Immersium Studio is a UOC spin-off where we work to create virtual and augmented reality experiences, especially for education, culture and tourism. Virtual reality is technology where you are immersed in entirely new surroundings, and can experience new sensations and role play.
What benefits does being a spin-off bring you?
The main benefits are the agility and flexibility we have to provide our services to other companies, while being under the auspices of the University, which provides us with an environment, a potential for networking and a profile that prove crucial when entering the market.
What are the main projects you are working on?
They deal with immersive learning. We're collaborating with UOC Corporate to build training experiences using virtual reality as a way to transport people to settings that are relevant to their learning, and develop activities to acquire skills. We also work in the cultural sector, creating experiences for museums to enrich visitors' experiences at exhibitions. For example, we can develop applications that allow them to aim their mobile phone at a shelf and leaf through the books.
What does it mean to have won a top prize at an international conference?
We were awarded the top prize for best product showcase at this year's Annual International Conference of the Immersive Learning Research Network. It's the most important event of its kind and it took place in London this year. The prize means a lot to us since this is the leading immersive learning organization in the world. Winning this award is a sign that we're doing the right thing with Immersium Studio.
You’ve joined a UOC’s incubation hub: what’s that like?
It is a great opportunity for us, because it raises our profile in an environment that is really suited to what we do and because it paves the way for networking with other initiatives in our field. Coming into contact with other projects means we can take advantage of synergies, and work and grow together.
Could you recommend a work that’ll help us grasp the idea of immersive technology?
Charlie Fink's Metaverse. It’s a guide to the state of the art in immersive technologies: augmented reality, virtual reality and mixed reality. It covers the state of current research and applications in these three areas, and looks at the prospects for the future. It looks at the subject in depth, but it's worth reading because it gives a general idea of how these technologies work.

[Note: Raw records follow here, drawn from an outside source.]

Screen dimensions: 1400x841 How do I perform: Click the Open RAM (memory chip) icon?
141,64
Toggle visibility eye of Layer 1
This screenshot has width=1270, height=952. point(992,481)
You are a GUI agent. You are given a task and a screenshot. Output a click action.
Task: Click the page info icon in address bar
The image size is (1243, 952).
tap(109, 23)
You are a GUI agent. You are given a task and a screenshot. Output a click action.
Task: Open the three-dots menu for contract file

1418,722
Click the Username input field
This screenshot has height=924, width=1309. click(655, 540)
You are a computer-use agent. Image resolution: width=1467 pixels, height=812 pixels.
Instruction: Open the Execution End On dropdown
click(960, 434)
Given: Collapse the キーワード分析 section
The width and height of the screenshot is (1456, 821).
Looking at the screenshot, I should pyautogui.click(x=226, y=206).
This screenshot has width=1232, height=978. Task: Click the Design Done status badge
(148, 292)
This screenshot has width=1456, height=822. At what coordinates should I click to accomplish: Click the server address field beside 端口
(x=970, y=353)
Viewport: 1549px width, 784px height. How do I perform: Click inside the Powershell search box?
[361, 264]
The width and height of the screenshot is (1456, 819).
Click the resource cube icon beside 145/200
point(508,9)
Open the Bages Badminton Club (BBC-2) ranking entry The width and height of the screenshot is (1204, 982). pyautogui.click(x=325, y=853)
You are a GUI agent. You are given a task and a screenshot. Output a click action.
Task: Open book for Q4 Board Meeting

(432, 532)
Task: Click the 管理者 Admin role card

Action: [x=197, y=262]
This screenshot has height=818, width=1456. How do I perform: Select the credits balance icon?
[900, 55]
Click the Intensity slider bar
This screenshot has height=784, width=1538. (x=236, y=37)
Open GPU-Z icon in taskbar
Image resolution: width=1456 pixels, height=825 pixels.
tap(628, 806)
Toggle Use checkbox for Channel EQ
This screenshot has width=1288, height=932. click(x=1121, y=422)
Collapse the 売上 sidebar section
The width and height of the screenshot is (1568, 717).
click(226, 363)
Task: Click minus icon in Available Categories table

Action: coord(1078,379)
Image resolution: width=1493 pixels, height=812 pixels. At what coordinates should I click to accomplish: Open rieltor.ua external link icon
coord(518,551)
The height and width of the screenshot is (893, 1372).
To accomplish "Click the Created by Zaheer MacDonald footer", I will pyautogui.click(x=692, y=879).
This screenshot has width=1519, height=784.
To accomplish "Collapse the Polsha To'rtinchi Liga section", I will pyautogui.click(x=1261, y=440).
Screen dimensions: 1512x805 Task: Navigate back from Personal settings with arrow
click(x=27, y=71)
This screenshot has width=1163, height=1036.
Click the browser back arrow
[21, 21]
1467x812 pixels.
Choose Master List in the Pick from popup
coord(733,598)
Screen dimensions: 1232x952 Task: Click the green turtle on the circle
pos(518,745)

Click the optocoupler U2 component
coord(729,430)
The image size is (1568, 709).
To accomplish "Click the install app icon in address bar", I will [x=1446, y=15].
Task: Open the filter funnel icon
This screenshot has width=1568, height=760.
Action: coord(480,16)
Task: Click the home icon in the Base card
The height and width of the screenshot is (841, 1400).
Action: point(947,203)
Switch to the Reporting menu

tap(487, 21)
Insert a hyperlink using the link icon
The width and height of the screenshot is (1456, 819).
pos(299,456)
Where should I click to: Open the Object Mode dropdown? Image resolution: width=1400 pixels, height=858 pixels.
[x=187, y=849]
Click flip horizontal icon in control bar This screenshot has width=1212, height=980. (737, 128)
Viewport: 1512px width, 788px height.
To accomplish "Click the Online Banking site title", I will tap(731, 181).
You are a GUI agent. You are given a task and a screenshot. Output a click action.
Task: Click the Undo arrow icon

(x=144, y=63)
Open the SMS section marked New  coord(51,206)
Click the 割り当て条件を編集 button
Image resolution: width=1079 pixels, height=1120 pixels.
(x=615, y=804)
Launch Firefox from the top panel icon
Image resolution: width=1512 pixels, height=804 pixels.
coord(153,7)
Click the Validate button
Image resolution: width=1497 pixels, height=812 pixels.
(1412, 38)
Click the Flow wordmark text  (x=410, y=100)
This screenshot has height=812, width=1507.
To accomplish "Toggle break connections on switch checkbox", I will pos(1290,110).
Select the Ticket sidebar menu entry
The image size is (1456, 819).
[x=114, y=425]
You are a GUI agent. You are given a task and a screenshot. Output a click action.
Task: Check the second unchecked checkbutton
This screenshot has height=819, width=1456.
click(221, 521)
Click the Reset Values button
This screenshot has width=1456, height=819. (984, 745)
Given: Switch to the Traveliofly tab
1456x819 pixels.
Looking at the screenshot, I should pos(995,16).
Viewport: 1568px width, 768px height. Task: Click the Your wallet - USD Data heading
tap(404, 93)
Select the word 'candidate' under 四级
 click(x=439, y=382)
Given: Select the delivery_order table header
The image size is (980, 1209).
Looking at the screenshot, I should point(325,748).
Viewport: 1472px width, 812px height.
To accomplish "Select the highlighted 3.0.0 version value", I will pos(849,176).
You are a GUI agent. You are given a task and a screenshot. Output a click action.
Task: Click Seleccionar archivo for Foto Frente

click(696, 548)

Immersium Studio has received funding from Invergy, a UOC company investing in projects in the education and tech sectors that are linked to the University's areas of activity and expertise. It has also received support from the University via the Hubbik entrepreneurship platform in its search for cofounding through ENISA, a state-owned company, linked to the Spanish Ministry of Industry, Trade and Tourism, that looks to foster viable, innovative business projects by providing loans to SMEs.